The fact that a salesperson in a climate controlled department store makes more than a laborer digging a ditch in whatever the weather is is ridiculous and only possible when the laborer is an illegal or competing with an illegal for the job…

ozspeaksup
Reply to  Drake
July 16, 2022 2:25 am

wrong on the illegals bit. as a lowerpaid worker in manual labour/trades all my life producing high value goods for a pittance in pay and lousy conditions in Aus for 30 yrs or so. my wages were always less than the bimbo with fakenails doing sfa in the office. even after skilling up to electronic assembly testing etc i STILL got paid less than i did for cleaning toilets!!

Mr.
July 15, 2022 1:42 pm

This might have a lot to do with China’s domination of “renewable” energy technology and manufacturing –

https://www.piratewires.com/p/control-the-metal-control-the-world?utm_source=substack&utm_medium=email

AndyHce
July 15, 2022 2:18 pm

those agreements are not worth the paper they are written on

but they do provide another easy target for Chinese tech spies.

Old Cocky
July 15, 2022 4:50 pm

There are also low labour costs and an artificially low exchange rate.

Old.George
July 15, 2022 6:14 pm

China makes a whole lot of money selling these, but since Chinese think in the long term, what’s the long-term benefit? Their customers, the US, will have intermittent power problems. This will weaken the US in every way without the need for war. Good Strategy.

Terry
July 15, 2022 6:33 pm

It isn’t just energy, they will bury us with cheaper rare earths and other material costs. We’re done and redone on this file.

David Hoopman
July 15, 2022 7:29 pm

In addition to lower energy costs made possible by burning coal without U.S.-style environmental regulations, let’s not forget the immense cost-savings available to Chinese manufacturers thanks to slave labor. Presto! Your two biggest cost factors cut down to size, just like that!

Tom Gelsthorpe
July 15, 2022 7:41 pm

Vowing to “break China’s dominance” is foolish bravado from fatuous officials with careers in foolishness who’ve never done anything useful in their lives.

Lark
July 15, 2022 9:04 pm

those agreements are not worth the paper they are written on.

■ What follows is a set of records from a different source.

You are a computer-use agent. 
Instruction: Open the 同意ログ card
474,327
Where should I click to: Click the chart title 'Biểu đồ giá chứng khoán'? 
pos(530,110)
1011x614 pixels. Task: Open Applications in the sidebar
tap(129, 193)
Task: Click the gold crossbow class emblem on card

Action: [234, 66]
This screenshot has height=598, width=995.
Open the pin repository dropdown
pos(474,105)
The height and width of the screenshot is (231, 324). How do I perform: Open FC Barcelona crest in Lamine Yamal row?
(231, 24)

“Those agreements” are not intended to make Western “clean” energy (government cronies) competitive, they are intended to funnel even more money from the productive economy to their parasite friends. They’ve never cared before that their products can’t compete with cheap energy, slave labor and polluting mines, and they aren’t about to start now.

July 15, 2022 9:43 pm

Rearranging the deck chairs on the Titanic.

ozspeaksup
July 16, 2022 2:01 am

seeing as chinas going to drop bans on aussie coal to grab more thats funny!
we have one aluminium smelter in Vic Alcoa and its battling to stay in biz due to power outages ruining melts and repairs for that etc govt subsidies to bribe them not to shut n go to china or elsewhere. and the greentards moaning the local roos are having aluminium toxicity from eating the local grass near it
shoot the roos or fence em out ffs!
while we have a decent amount of Bauxite setting up enough plant to make process etc is pie in sky without govt support and the greentards wont allow that let alone more mines etc wont even bother with the silica and silver and the rest issues. dont like china having a monopoly? STOP supporting and buying pv and wrecking our grids at the same time
win win all round;-)

Lawrence Ayres
July 16, 2022 4:43 pm

please remember that Chris Bowen is a goose. In the last Labor government Bowen was the Immigration Minister and on his watch welcomed 50000 boat arrivals and counted at least 1280 drownings in the attempt. He was tthe shadow treasurer who dreampt up several proposals to attack the self funded retirees and famously said just before the election “if you don’t like our policies don’t vote for us”. So they didn’t and Labor lost the unloseable election. If Bowen is promoting anything run a million miles because it will fail. He said recently that nuclear energy was too expensive just before he advocated firming the grid with 7500 big batteries that should keep us going for a few hours during a week long wind drought. He is pig ignorant. Sorry, pigs are smart. Bowen is just dumb.